### TEXT FOR ANALYSIS
--------------------------------

Probably, but the key point is water ingress to mining pits is not a new phenomena, it's an age old problem and it can be dealt with using the appropriate expertise. It will be dealt with, the cost and what will be left for us PIs is the bigger issue IMHO.

Going through the RNS a few times over the weekend I actually found some nuggets of optimism in there, if they are to be believed (you can all insert your own expletive here) then to get back to nameplate at 17,000 tonne for the July 16-June 17 from December 2016 to June 2017 they'll have to produce at some 1550 tonnes per month for those 7 months (all approx of course) if they can do that (if if if) and get the C1 Costs back to the $3700 range I see no need to be slashing my wrists just yet, and if it drops into the 20s from here I might even manage a top up or two.

Mon 14:34

Don't know about mining specific, but I am an engineer in the built environment by back ground and it is a common issue when building large buildings in and around water tables that has basements going through the water table, a common technique used widely in Lindon for example is to freeze the surrounding strata by injecting rods (run from percent generators) at the required intervals then dropping the temp, it provides a barrier around the basement and slows the water ingress markedly, what water is left is collected in channels which is diverted to a sump and pumped out, there are also techniques with gels and chemicals that can be pumped into the Strata to create a barrier also for the same effect, it can be done, it just depends how much cost that will take, BTW there was always water ingress envisaged here, just not that much, so there will be a fix, but there will be a cost too.

--------------------------------

### RECORDS SUPPLIED

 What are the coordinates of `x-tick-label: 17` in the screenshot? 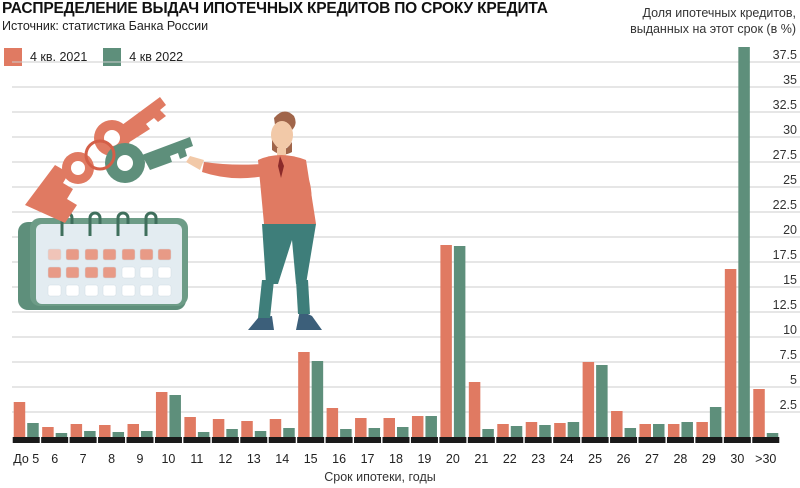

--------------------------------

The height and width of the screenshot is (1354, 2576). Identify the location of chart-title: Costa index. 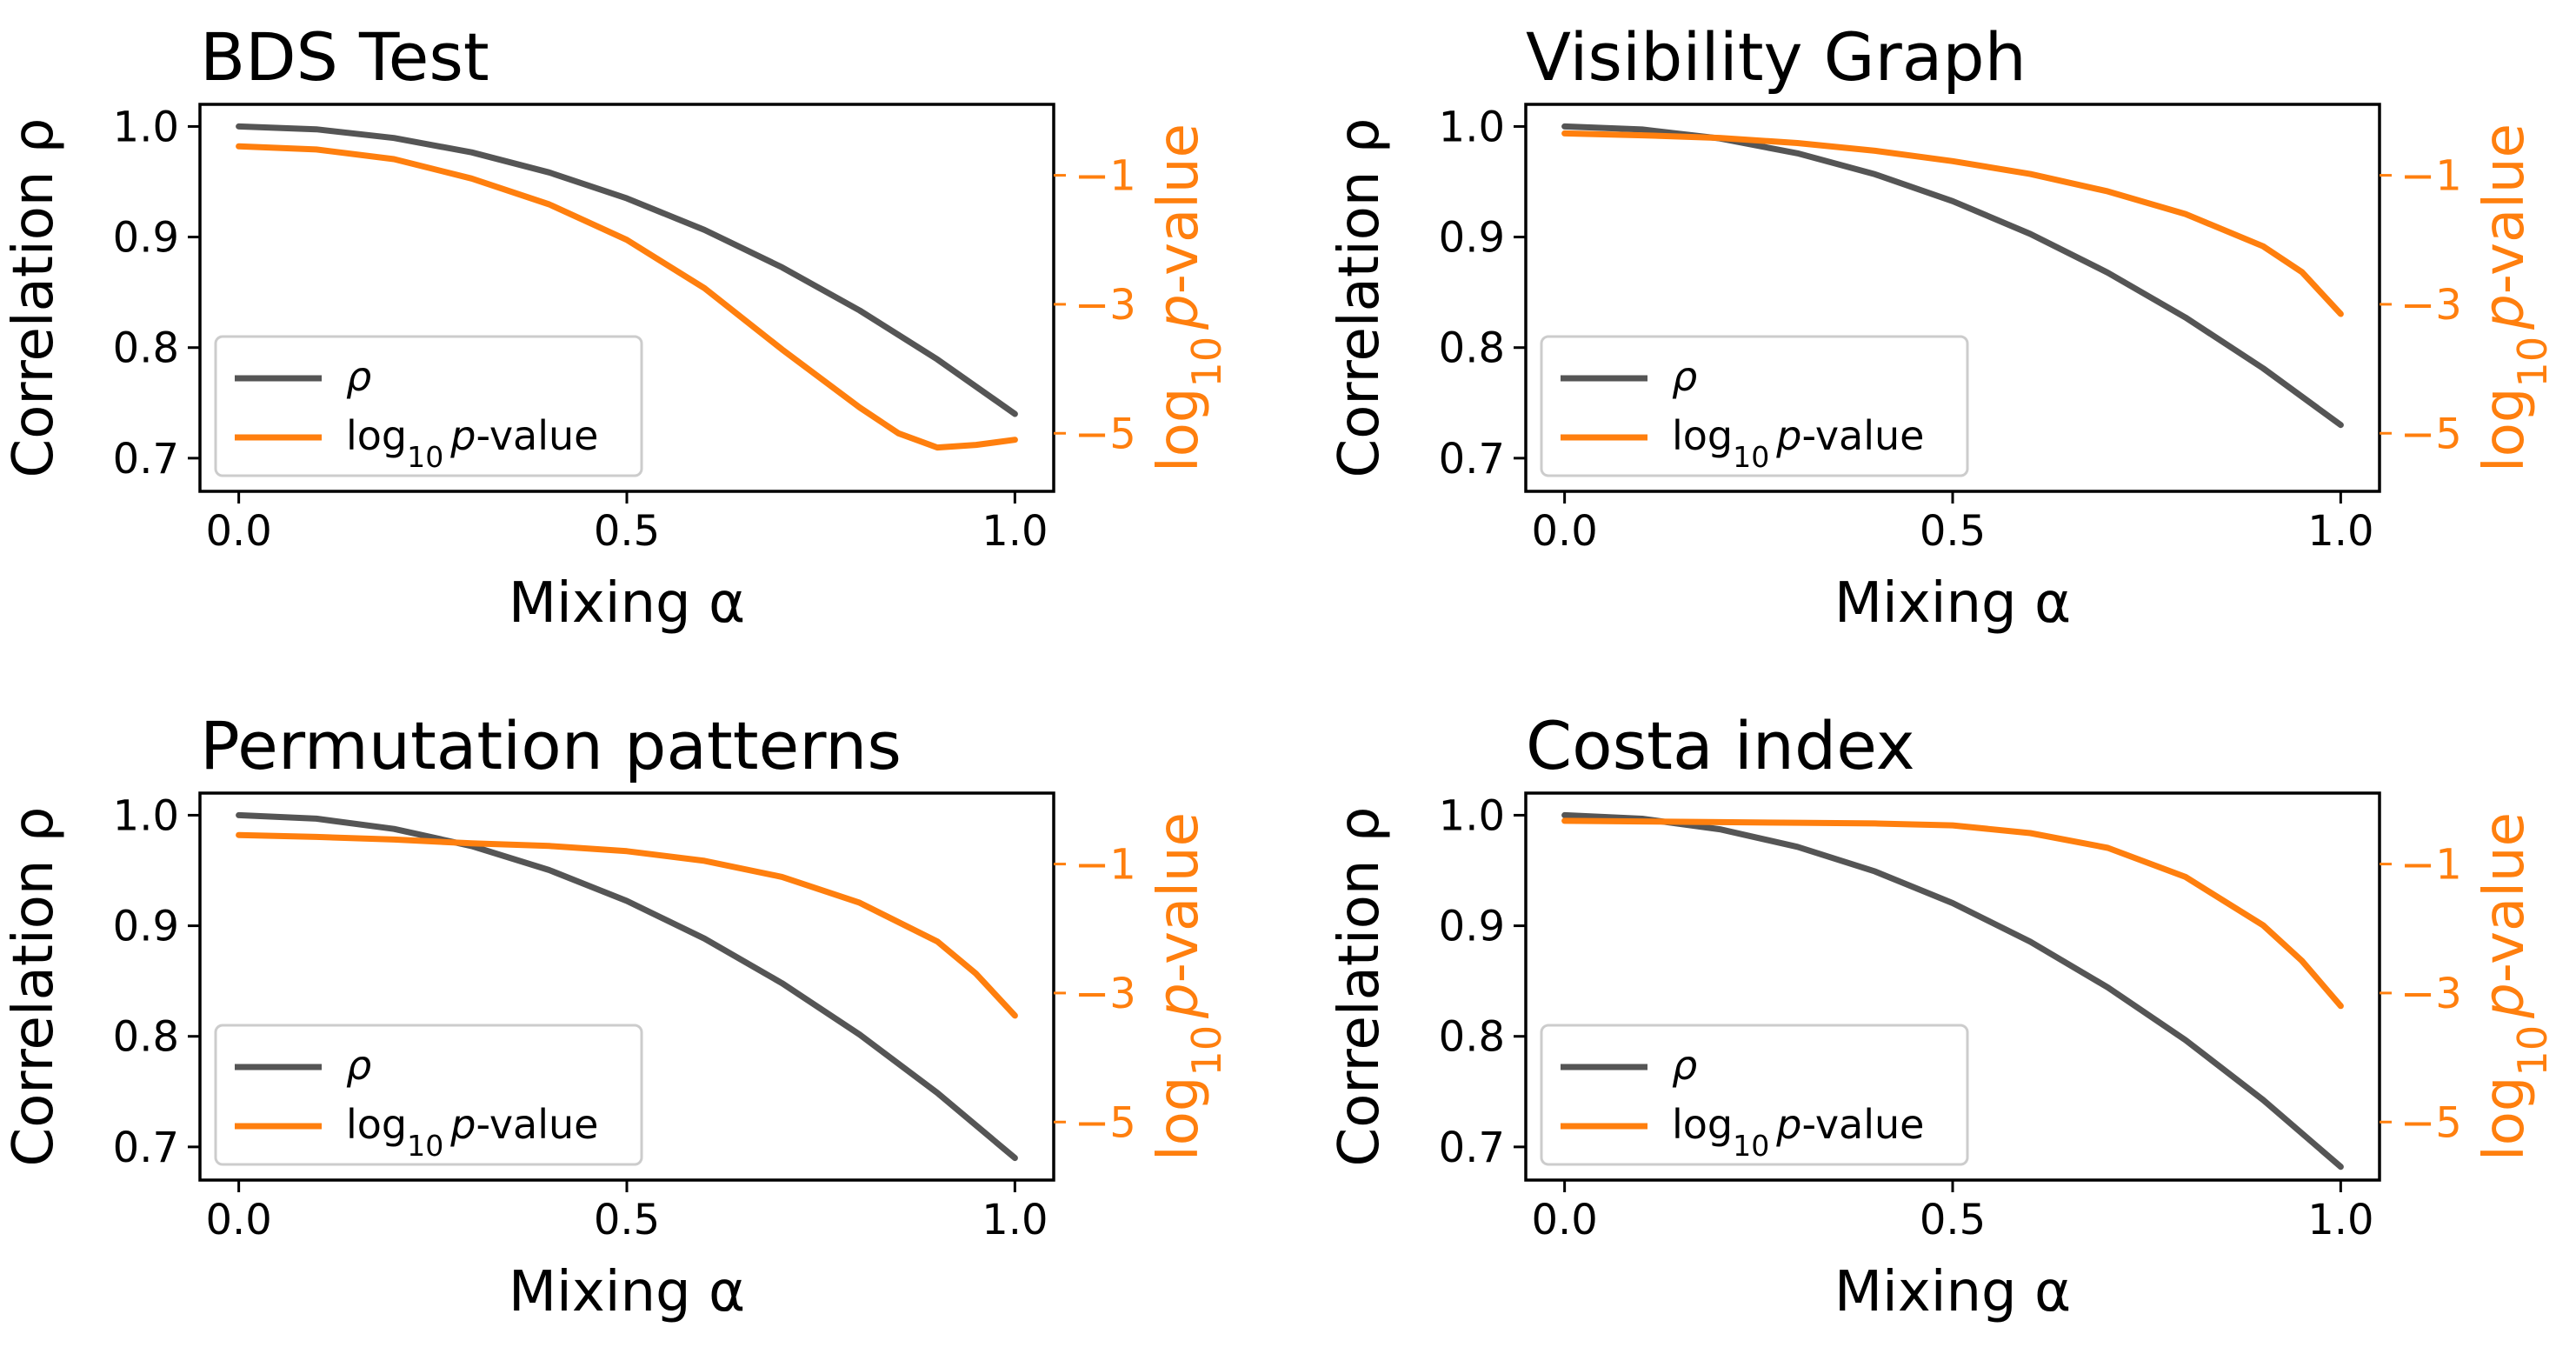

--------------------------------

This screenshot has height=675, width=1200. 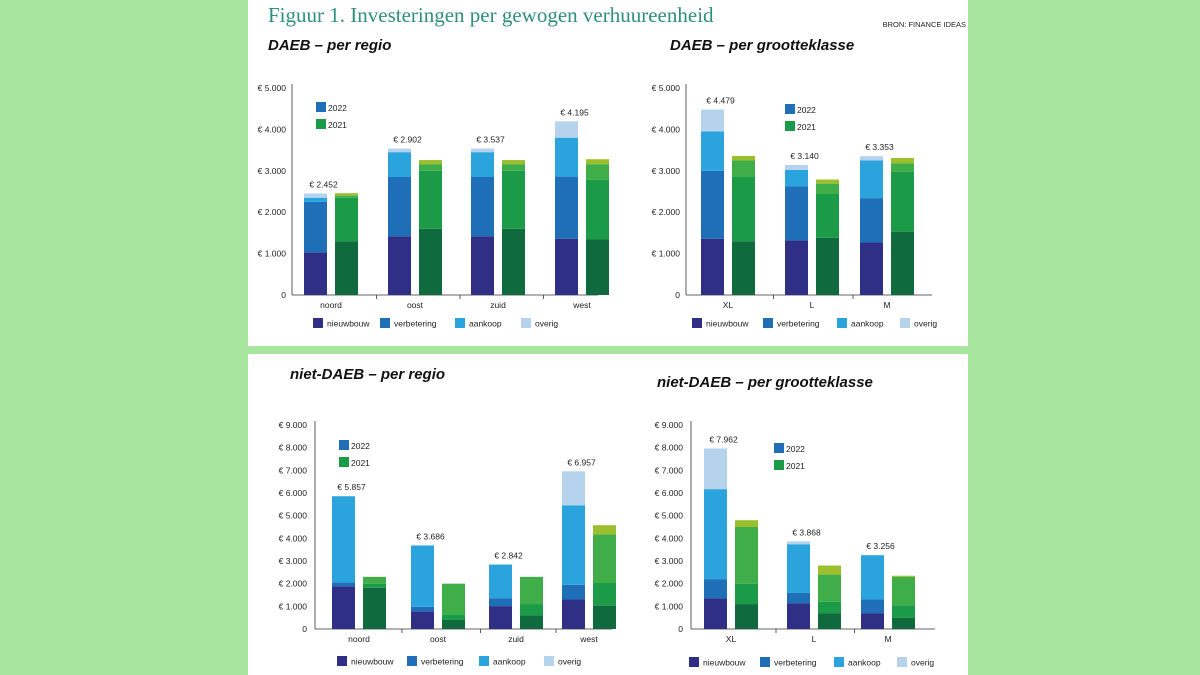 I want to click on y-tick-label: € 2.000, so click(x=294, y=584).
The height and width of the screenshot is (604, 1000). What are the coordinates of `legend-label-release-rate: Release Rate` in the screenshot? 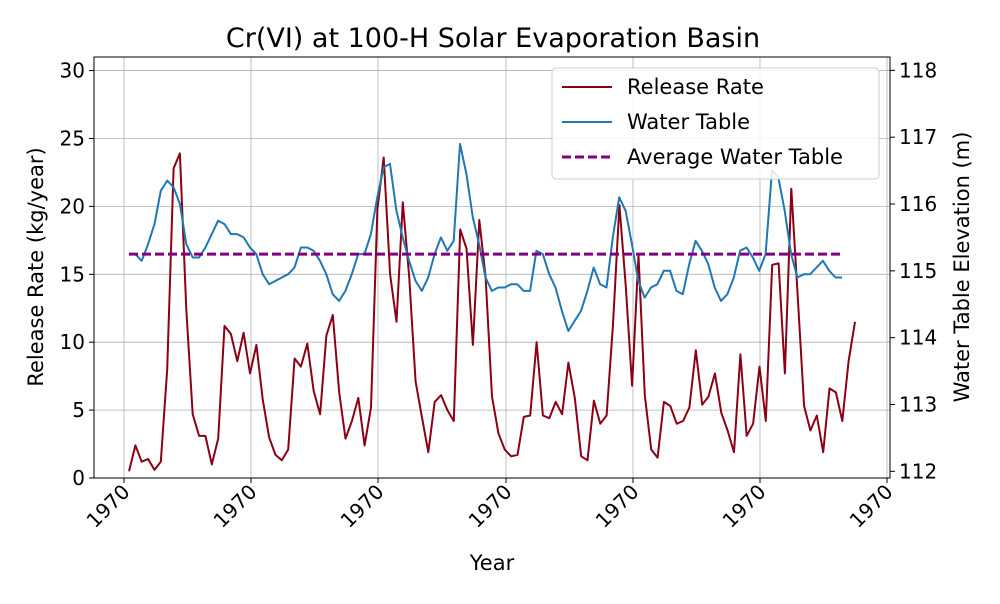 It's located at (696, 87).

--------------------------------

These questions are about the forum discussion of water ingress at the mine:
1. How many tonnes per month does the writer estimate must be produced over the seven months to get back to nameplate?
2. To what range does the writer hope C1 Costs will return?
3. Apart from freezing the surrounding strata, what can be pumped into the strata to form a barrier?

1. Some 1550 tonnes per month.
2. The $3700 range.
3. Gels and chemicals.